Source data:
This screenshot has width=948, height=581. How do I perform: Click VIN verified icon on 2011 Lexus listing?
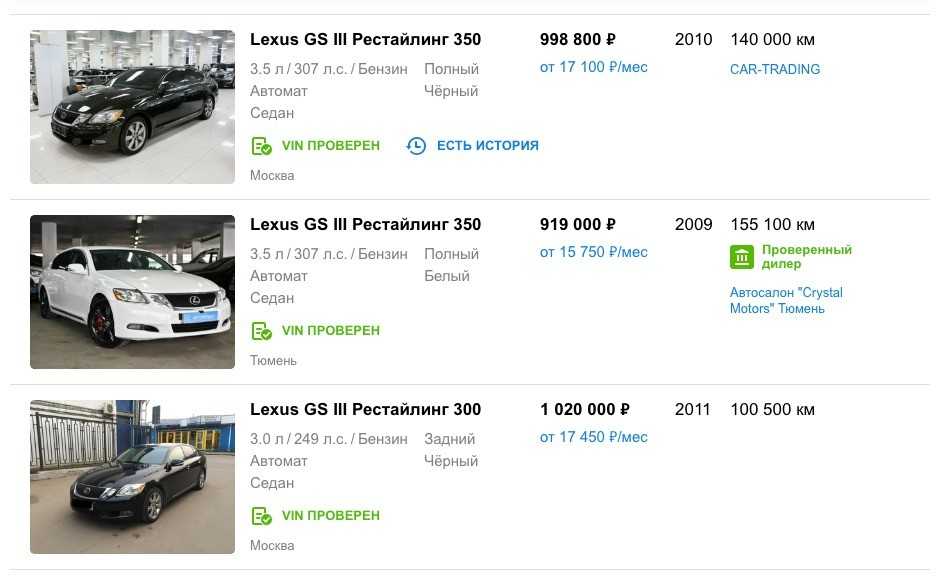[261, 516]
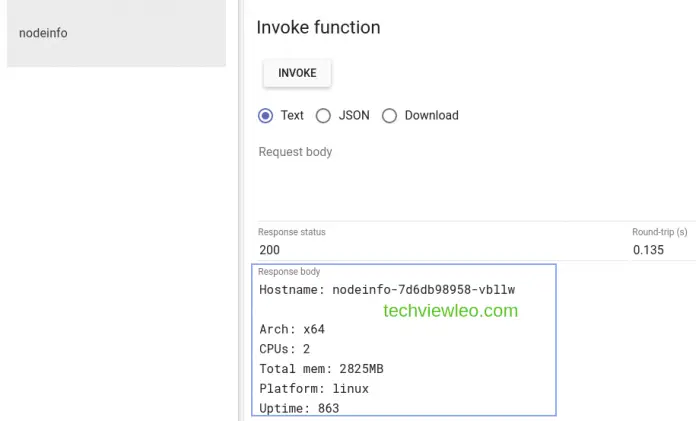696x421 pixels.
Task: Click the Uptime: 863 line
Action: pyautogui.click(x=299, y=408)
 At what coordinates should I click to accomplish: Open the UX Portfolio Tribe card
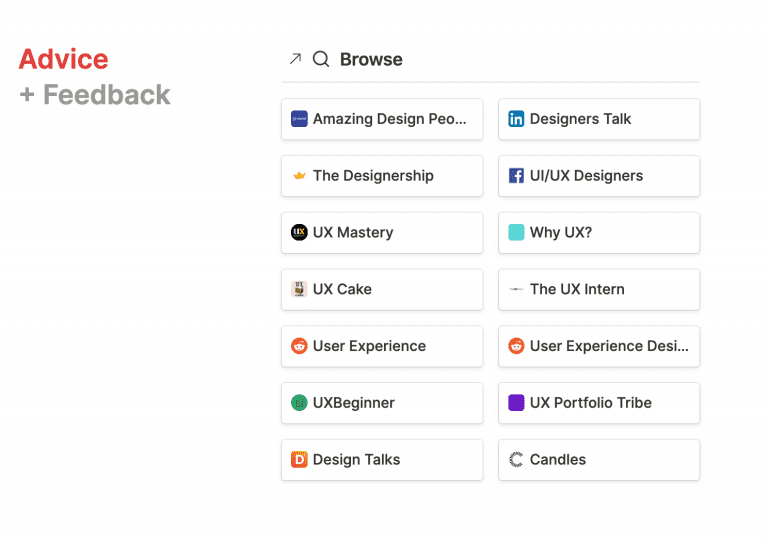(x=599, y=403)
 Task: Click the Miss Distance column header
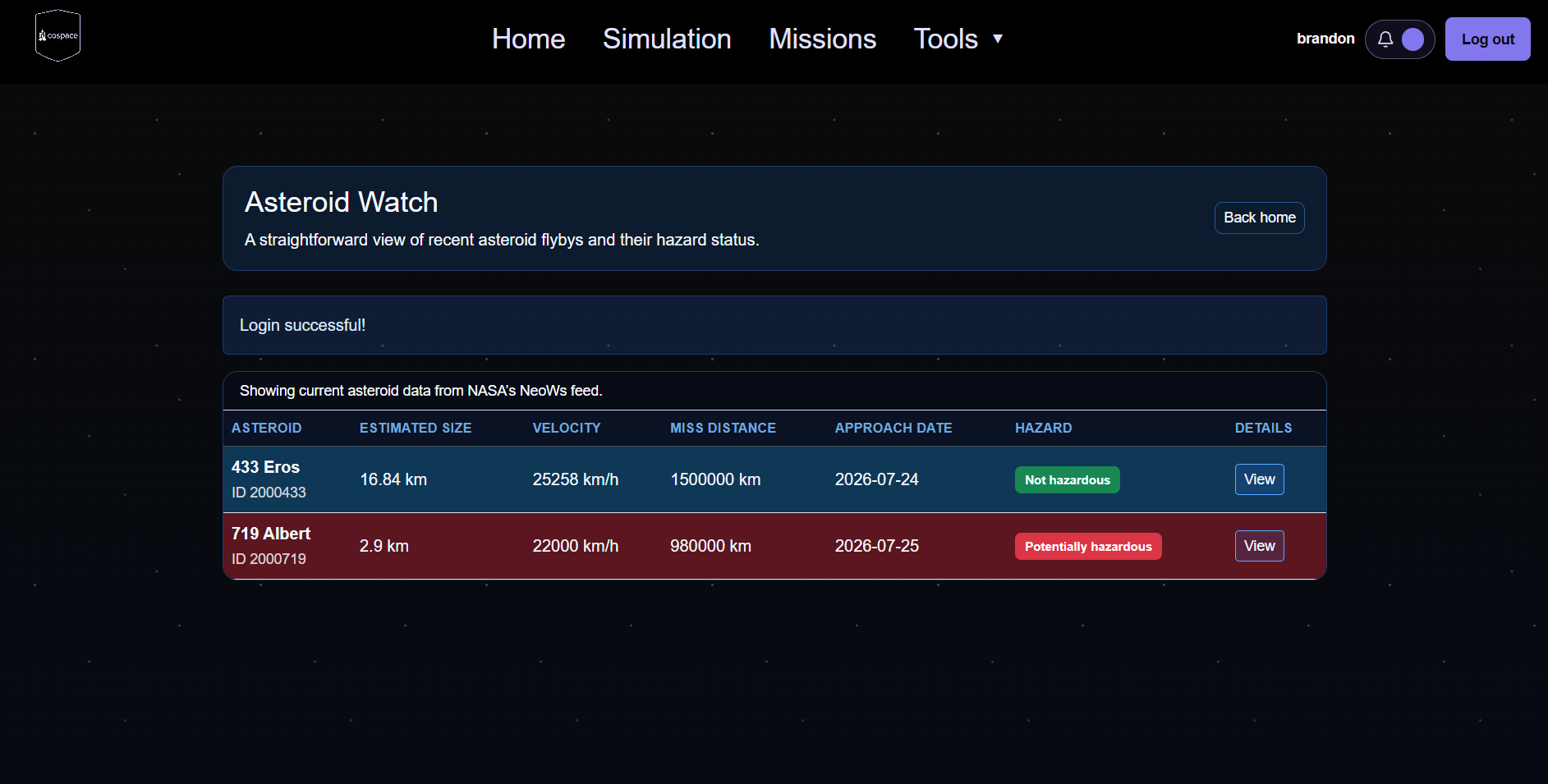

YOUR INSTRUCTIONS: Copy all of the entries verbatim, leaving out any pictures they contain.

RESPONSE TO THIS EXERCISE:
This screenshot has width=948, height=581. How do I perform: Click VIN verified icon on 2011 Lexus listing?
[261, 516]
696x421 pixels.
Task: Click the Uptime: 863 line
Action: pyautogui.click(x=299, y=408)
 At what coordinates should I click to accomplish: Open the UX Portfolio Tribe card
(x=599, y=403)
 Task: Click the Miss Distance column header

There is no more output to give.